Brenner joined survivors across the U.S. for a virtual commemoration, thanks to a collaboration between The Jewish Federations of North America (JFNA) and Uniper, an innovative Israeli startup. Uniper’s objective is to empower older adults to stay connected by providing them with technology that is easy for them to access and use.

The virtual event also brought together members of the second, third, and fourth generation of Holocaust survivors, along with representatives of the federal government, JFNA, and the Network of Jewish Human Service Agencies (NJHSA).

For Brenner and hundreds of fellow survivors, it was meaningful to observe Yom Hashoah as a community, with friends they have connected with during the pandemic. Throughout the year, they have been able to participate in current events discussions, group yoga, name that tune trivia games, and other virtual programming.
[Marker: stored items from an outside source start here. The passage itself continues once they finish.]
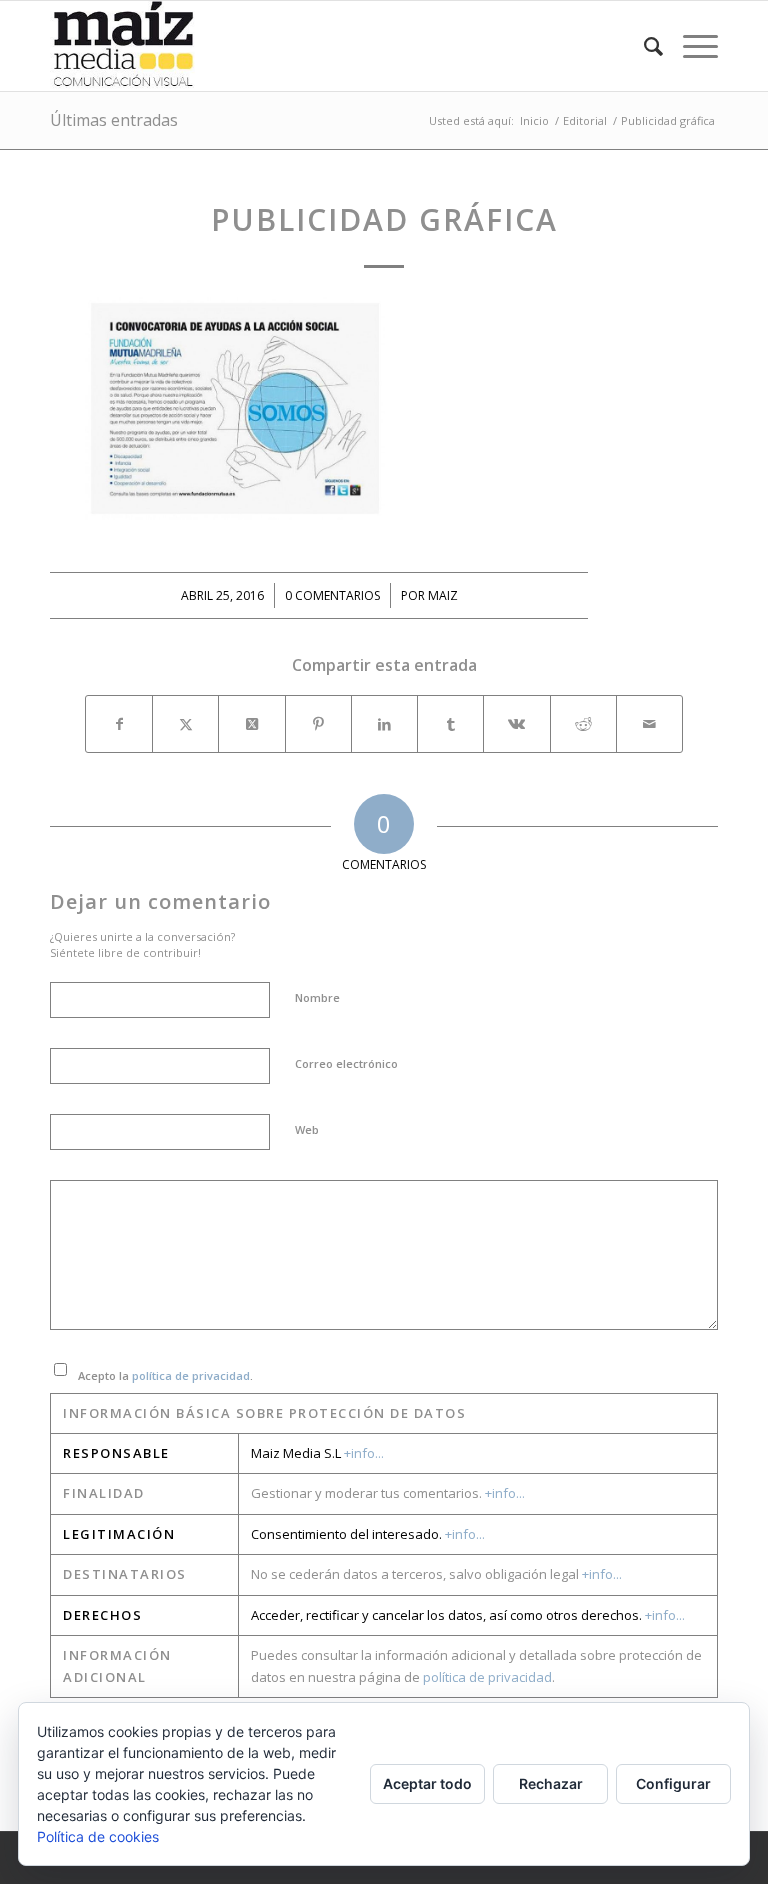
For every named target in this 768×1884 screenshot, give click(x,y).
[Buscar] (643, 46)
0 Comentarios (332, 595)
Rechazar (551, 1783)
This was made possible by a new partnership between the federal government, JFNA, and NJHSA, which has invested in virtual socialization.

According to a 2020 report of the National Academies of Sciences, Engineering, and Medicine, at least one in four older adults was already socially isolated before COVID-19, and even more – 43 percent – reported feeling lonely. Isolation and loneliness are associated with an increased risk of dementia, heart disease, and early death, and higher rates of depression, anxiety, and suicide, according to the report.

For millions of older adults, the pandemic nearly destroyed their already limited social connections. In the spring of 2020, the government issued guidance encouraging all older adults to isolate, and directing nursing homes to cancel all visitors and group activities. Holocaust survivors, already among the most vulnerable older populations in the U.S, with about 35% living in poverty, became almost completely isolated.

According to a Pew Research Center survey conducted in April 2020, only 20 percent of adults age 65 and older have had a virtual party or social gathering online, and only 8 percent have participated in an online fitness class. While many technologies aimed at keeping older adults connected require a computer, an app, or a tablet, Uniper only requires a TV, a medium most older people are already comfortable using. A special box and remote completes the set up.

The partnership between JFNA and NJHSA expanded in 2021 with a goal of bringing Uniper to nearly 900 older adult clients by 2022, most of them Holocaust survivors. As COVID-induced isolation ends, this partnership will continue to address the social isolation and loneliness that plagues homebound older adults, offering them opportunities to participate in meaningful virtual programming.

In line with the federal government’s grant to help Holocaust survivors and diverse older adults with a history of trauma, Uniper’s programming embodies the person-centered, trauma-informed approach, giving participants choice and a voice. The Yom HaShoah ceremony exemplified that approach, highlighting the voices and memories of survivors.

Brenner empowered other participants with her message, “Never forget what we went through; that has to be with us for the rest of our lives. But also remember what you accomplished since you came here.”

Mark Wilf, chairman of JFNA and the son and grandson of Holocaust survivors, participated in the Yom Hashoah event. “We have a responsibility to help Holocaust survivors live with comfort and dignity,” he said. “And in these times, keeping them connected to each other and to Jewish community is essential to their well-being. I’m proud that JFNA is investing in innovative ways to carry out this mission.”

Even as Brenner sits alone in her Los Angeles home, she reflects and dreams, “We were always a close family. We still should be. We lost too many families. We lost our aunts, uncles, and cousins. And the rest of us [survivors], you are my family.”